Genre
Masisi : MSF brosse un rapport alarmant après la campagne des 16 jours d’activisme contre les violences faites aux femmes et filles
L’Organisation Internationale non Gouvernementale ”Médecins Sans Frontières” (MSF-Belgique) a bouclé la campagne dénommée « 16 jours d’activisme de lutte contre toutes violences faites aux femmes et filles », depuis le lundi 10 décembre dans le territoire de Masisi au Nord-Kivu (RD Congo).
Cette campagne a été lancée dans le cadre de l’élimination des diverses violences faites à l’égard des jeunes filles dans société et en milieu professionnel.
Pendant cette campagne, MSF a déployé des équipes sur terrain pour sensibiliser les violences sexuelles, violences basées sur le genre, le planning familial et les mesures préventives de lutte contre le VIH Sida.
Selon le rapport de cette organisation humanitaire, seulement «11,8%» de la population de Masisi-Centre, Ngomashi, Nyabiondo, Muheto, Kazinga et Lushebere connaît leur état sérologique.
D’où, sept milles trois cent cinquante-quatre (7.354) personnes ont été sensibilisées dont quatre milles cinq cent vingt-neuf (4529) femme et deux mille huit cent vingt-cinq (2825) homme. Nombre des femmes victimes des Violences sexuelles est de mille trois cent quatre-vingts et un (1.381) et trois cent trente-quatre (334) hommes ont été victimes de VBG, d’après le même rapport bossé par MSF.
Par ailleurs, deux mille six cent septante et une (2.671) femmes sont informées sur le planning familial, huit cent soixante-six (868) personnes connaissent leurs statuts sérologiques et six cent vingt-cinq personnes ont besoin de connaître leurs statuts sérologiques, poursuit ce rapport parvenu à la rédaction de la radio RCVMA.
Par la même occasion, « Médecins Sans Frontières » appelle toutes les couches de population à s’unir pour abolir toutes formes des violences faites à la femme et la jeunesse fille pendant ce moment crucial que l’Est de la RDC, et plus particulièrement la majeure partie du territoire de Masisi est secouée par des guerres d’agressions.
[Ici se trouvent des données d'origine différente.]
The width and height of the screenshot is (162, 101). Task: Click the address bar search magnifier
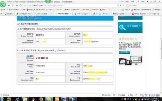click(158, 5)
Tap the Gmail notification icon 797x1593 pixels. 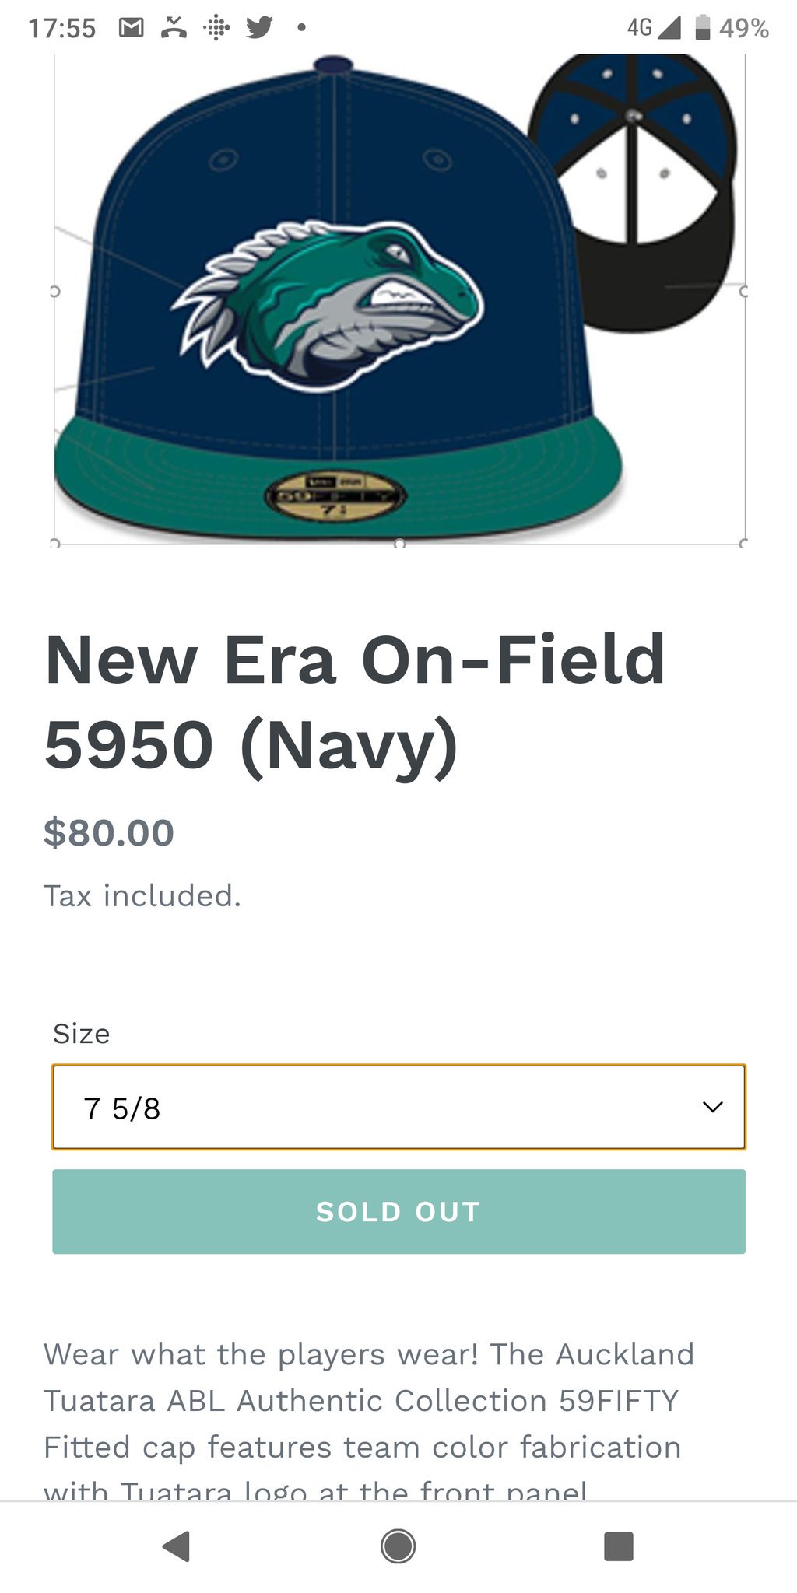pyautogui.click(x=131, y=28)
Dans leurs échanges, au cours de ladite campagne, les jeunes ont pris conscience des violences dont les femmes et les filles sont, implicitement ou explicitement, souvent victimes dans la famille et dans la communauté en général par le simple fait qu’elles sont femmes ou filles. Ces violences ne sont pas seulement physiques mais elles sont aussi psychologiques, économiques, sexuelles, etc.
Ils ont également identifié plusieurs facteurs qui favorisent ou expliquent la violence des hommes à l’égard des femmes et filles parmi lesquels la masculinité toxique qui est parfois portée par nos coutumes et nos lois.
Les jeunes se sont engagés à adopter des attitudes et comportements visant à favoriser l’égalité entre l’homme et la femme au sein de leurs familles et de la communauté.
Aucune raison, aucun motif ne peut justifier les violences faites contre les femmes et les filles dans nos sociétés.